CHP Genel Başkanı Özgür Özel'e yönelik tokatlı saldırının bir psikopatın işi olmadığını sanıyorum herkes kabul ediyor. Nitekim siyasi tarihimizde çokça rastladığımız bu tür saldırıların failleri hep özel olarak seçilmiş ruh hastası, psikolojik tedavi gören, dengesiz, raporlu, suçlu tiplerden oluşuyor. Saldırgana "deli" deyip geçemeyiz.
Bu kişinin eylemi hangi motivasyonla gerçekleştirdiğinin bir önemi yok. Onu motive edecek bir zayıflığı yakalayıp maniple etmeleri daha önemli. Bu açıdan provokatör üzerinde tepinmenin de bir anlamı yok; onu azmettirenlerin amacı, hedefi üzerinde durmak gerekiyor.
Tokat atılmasını küçümsememek lazım. "Altı üstü bir tokat, abartmayın" demek de yanlış. Özgür Özel'e atılan bu tokatla bir mesaj verilmek istendi.
Muhalefet cephesinden bakıp "mesajı iktidar veriyor, siyasi ortamı gerginleştirdiği için bu saldırı oldu" demek kolaycılık. Hakikati bilme derdi olmayanlar için bu tür taraflı değerlendirmeler en kolayı ve en sorumsuzu.
CHP, bugünkü siyasi ortamda çok önemli bir role sahip. Toplumsal-siyasal muhalefetin tam merkezinde yer alıyor. İçeride ve dışarıda iktidarla derdi olanların saf tuttuğu başlıca siyasi mevzi.
CHP'yi yönetmek Türkiye'yi yönetmek kadar zor. Sanırım bu ifade önceki genel başkana aitti. Anlatmaya çalıştığı zorluk, iktidarla derdi olan bütün güç çevrelerinin CHP'ye tesir etmeye çalışmasıyla alakalı.

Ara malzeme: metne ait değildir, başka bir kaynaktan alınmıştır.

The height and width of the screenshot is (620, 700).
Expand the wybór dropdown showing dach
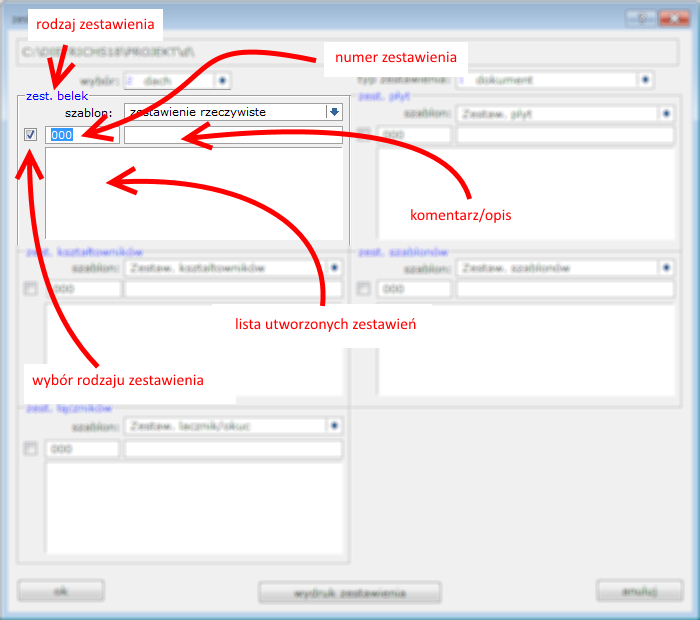[x=222, y=80]
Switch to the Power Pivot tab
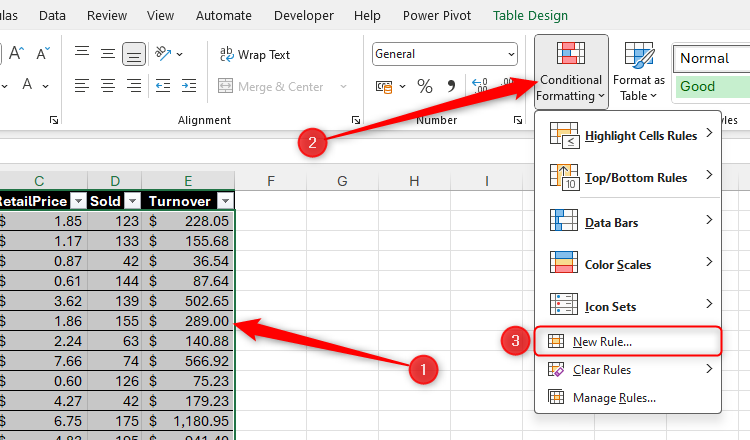 (438, 16)
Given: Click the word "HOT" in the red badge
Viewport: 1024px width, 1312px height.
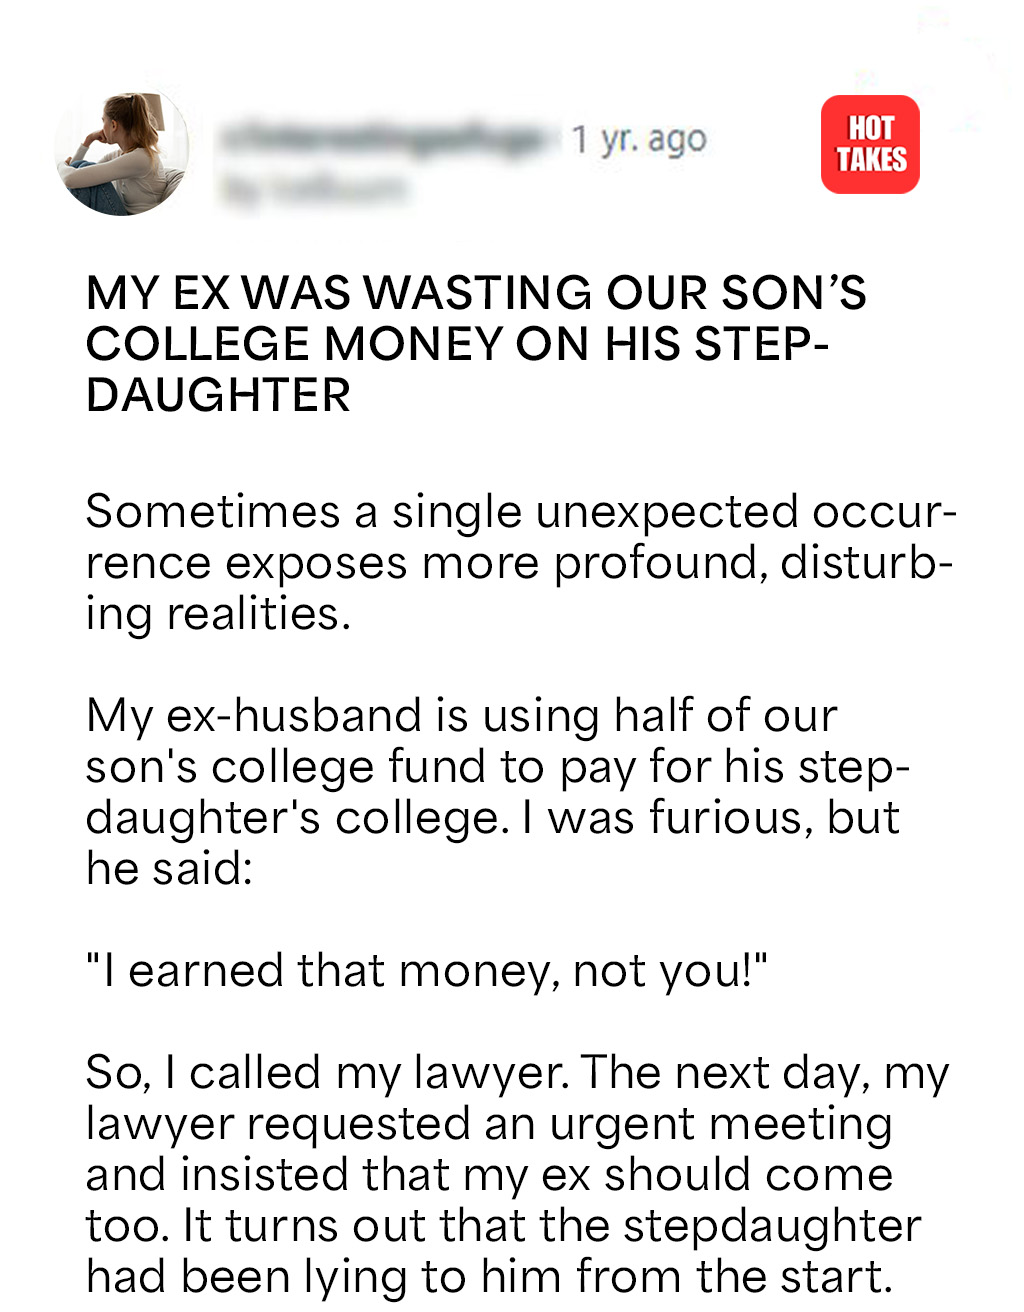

19 Mart'ta beklenmedik bir şekilde Ekrem İmamoğlu'nun denklem dışına itilmesi CHP'de bir sahiplik değişimi anlamına geliyordu. Asıl patron devre dışı kaldı, Özgür Özel'in ise bir anda önü açıldı. Şunu iyi anlamak gerekiyor; Özgür Özel her ne kadar CHP Genel Başkanlığı koltuğunda otursa da partinin asıl patronu Ekrem İmamoğlu'ydu. Ta ki İmamoğlu hapse düşene kadar. 19 Mart'tan sonra yeni bir durum oluştu ve CHP'de Kılıçdaroğlu sonrası kurulan sahiplik-patronluk müessesi değişti.
Özgür Özel ise görüntüde onu genel başkanlığa taşıyan ilişkileri koruduğunu gösterse bile beklentileri karşılayamadı. Özgür Özel de "akıllı" biri; İmamoğlu'nun tutuklanmasının ardından bir yandan muhalefet rüzgarı estirerek CHP'yi etrafında konsolide etmeyi başardı; diğer yandan da onu genel başkanlık taşıyan güç çevrelerinin vesayetinden kurtulmak istedi.